**What needs to be done**
Search the data for the word "accomplish" and copy every line that contains it.

(Saved entries)

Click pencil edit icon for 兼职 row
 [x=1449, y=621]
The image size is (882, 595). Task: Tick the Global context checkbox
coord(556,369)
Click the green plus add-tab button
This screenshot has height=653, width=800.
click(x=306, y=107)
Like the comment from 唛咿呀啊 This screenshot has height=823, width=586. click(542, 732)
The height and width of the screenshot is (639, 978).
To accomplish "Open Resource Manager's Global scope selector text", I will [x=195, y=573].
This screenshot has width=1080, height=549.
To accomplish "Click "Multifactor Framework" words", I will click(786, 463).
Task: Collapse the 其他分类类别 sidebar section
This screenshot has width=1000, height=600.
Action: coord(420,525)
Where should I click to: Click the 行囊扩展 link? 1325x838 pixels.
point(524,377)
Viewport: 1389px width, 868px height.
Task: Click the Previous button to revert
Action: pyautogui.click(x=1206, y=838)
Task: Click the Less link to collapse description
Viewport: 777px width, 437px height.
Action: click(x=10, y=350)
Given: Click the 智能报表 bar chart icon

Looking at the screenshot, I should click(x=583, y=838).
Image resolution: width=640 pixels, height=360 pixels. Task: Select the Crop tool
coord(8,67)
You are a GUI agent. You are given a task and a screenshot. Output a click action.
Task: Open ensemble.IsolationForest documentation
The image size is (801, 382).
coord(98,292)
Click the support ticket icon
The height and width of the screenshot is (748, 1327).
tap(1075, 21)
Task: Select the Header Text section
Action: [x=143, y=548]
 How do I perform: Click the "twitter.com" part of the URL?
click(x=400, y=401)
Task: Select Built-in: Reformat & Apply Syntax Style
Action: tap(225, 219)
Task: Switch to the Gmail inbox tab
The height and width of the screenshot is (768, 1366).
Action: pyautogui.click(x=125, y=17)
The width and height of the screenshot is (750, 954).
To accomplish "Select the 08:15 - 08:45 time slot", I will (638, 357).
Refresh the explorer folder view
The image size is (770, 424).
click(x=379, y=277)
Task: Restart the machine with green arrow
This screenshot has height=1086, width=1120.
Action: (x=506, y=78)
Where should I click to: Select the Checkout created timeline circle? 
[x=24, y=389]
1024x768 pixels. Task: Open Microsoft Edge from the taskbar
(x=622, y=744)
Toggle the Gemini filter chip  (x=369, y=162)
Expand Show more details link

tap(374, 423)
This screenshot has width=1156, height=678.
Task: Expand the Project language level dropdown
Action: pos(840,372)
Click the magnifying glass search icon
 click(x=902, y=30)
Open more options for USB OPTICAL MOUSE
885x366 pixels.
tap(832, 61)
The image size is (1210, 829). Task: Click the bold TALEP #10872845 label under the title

**Solution to the problem**
To accomplish "Open Resource Manager's Global scope selector text", I will [x=195, y=573].
To accomplish "Click "Multifactor Framework" words", I will click(786, 463).
To accomplish "Select the 08:15 - 08:45 time slot", I will (638, 357).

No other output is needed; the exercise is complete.